We had been living in my hometown of Rheine, but we moved to my dad’s mother’s home in Metelen in December 1938 to be safer after Kristallnacht. Dad was then arrested by the Gestapo and released a few days later. At that time, all moves to other cities or towns in Germany had to be documented to the police in both locations. I still have our paperwork. We got our affidavit and sponsorship by a cousin of my mother.

The Veendam II

We finally went to Rotterdam and boarded the Veendam on Saturday, August 26, 1939. I still have the passenger list and remember the trip on the ship. Mom was seasick for much of the trip across the North Atlantic. The seas were not calm!

The rest of dad’s family was left in Germany and some survived, including my grandmother and two of her sons.
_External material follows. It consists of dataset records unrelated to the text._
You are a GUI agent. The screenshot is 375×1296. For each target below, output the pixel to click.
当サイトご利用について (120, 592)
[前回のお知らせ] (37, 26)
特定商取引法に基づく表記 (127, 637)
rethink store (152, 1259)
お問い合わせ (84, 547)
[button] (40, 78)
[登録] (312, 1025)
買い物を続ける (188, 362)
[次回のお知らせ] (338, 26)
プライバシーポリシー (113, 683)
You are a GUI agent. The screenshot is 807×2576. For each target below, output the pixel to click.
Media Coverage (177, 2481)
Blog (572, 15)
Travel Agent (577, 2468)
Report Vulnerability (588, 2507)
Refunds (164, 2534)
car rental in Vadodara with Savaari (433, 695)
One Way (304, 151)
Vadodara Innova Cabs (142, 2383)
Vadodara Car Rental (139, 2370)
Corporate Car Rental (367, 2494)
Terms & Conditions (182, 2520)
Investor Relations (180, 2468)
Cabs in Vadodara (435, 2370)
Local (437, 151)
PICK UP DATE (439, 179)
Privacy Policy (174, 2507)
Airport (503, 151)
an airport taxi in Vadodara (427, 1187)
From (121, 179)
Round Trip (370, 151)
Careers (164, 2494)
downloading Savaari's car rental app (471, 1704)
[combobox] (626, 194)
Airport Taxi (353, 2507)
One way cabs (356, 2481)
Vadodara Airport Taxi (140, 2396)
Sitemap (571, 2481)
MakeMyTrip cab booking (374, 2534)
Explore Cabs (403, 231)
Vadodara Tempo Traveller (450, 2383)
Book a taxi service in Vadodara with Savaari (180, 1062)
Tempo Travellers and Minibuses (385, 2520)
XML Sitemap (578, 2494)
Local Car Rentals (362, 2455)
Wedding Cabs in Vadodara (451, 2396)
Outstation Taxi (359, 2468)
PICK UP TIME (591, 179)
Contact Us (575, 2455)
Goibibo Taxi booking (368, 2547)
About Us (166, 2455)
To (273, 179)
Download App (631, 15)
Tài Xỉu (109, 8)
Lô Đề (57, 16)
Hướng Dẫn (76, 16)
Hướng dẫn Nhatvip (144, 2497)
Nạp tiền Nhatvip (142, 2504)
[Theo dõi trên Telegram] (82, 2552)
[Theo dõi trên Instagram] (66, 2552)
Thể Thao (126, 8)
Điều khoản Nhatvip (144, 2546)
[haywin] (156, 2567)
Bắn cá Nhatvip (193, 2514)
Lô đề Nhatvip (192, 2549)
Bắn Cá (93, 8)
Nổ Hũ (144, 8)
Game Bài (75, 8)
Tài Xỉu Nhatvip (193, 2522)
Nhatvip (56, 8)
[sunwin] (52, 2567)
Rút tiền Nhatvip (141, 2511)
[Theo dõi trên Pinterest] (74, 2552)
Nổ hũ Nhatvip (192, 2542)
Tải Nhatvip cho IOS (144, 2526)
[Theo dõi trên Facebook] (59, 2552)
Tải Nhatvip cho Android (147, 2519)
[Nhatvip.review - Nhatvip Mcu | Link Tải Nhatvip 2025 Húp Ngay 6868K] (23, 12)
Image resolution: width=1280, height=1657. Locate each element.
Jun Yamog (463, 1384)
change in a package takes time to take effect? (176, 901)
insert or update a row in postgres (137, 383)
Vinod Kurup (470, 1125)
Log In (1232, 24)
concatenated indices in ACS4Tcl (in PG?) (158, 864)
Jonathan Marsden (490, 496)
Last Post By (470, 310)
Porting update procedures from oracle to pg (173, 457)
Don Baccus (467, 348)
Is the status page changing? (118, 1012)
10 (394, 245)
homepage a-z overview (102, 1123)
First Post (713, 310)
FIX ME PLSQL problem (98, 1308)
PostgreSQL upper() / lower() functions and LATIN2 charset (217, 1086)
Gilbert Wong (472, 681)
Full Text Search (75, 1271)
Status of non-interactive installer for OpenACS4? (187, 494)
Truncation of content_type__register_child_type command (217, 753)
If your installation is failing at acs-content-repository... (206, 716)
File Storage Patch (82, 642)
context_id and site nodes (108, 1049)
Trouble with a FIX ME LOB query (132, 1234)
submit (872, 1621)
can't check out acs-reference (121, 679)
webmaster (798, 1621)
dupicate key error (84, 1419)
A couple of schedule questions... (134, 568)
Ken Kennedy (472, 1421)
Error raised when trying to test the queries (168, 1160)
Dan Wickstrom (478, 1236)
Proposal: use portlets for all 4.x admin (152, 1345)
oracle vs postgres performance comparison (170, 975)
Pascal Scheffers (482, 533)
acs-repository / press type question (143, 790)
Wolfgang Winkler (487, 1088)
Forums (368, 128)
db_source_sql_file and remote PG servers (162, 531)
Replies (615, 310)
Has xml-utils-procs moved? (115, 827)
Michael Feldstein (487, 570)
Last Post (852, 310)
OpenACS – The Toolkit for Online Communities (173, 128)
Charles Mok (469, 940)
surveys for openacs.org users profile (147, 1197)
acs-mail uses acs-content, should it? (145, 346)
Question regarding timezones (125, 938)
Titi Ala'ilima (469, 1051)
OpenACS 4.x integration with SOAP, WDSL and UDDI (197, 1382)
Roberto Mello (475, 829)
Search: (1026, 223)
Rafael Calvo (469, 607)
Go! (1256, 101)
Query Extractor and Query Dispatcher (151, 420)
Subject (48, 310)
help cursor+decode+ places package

Other aunts, uncles, and cousins were murdered in Minsk and Auschwitz by the Nazi Germans. The same story applied to Mom’s side of the family. Some got out and others did not. Many German Jews went to neighboring countries, but they were caught in the German death machine for Jews as these countries fell to the Germans one by one.

Some Jews made it into Switzerland and Sweden. Switzerland was the country that asked the Germans to put a “J” for Jew on passports. The Germans then used it.

We made it out of Germany on the Veendam‘s second-to-last trip out. On its last trip from N.Y.C., the Veendam was in the Irish Sea on September 17, where the HMS Courageous, a British cruiser that had been converted to a “Floating Aerodrome,” now known as an aircraft carrier, was sunk by a German sub. The Veendam, with the help of the British freighter Collingsworth, saved 741 men out of a crew of 1,260.

This entire episode was of historic significance. Courageous was the first sea engagement between Germany and England in WWII, and it was also the first ship sunk by a submarine in WWII. In this early stage of the war, British ships were almost defenseless against submarine attacks. The planes aboard Courageous never got off the deck!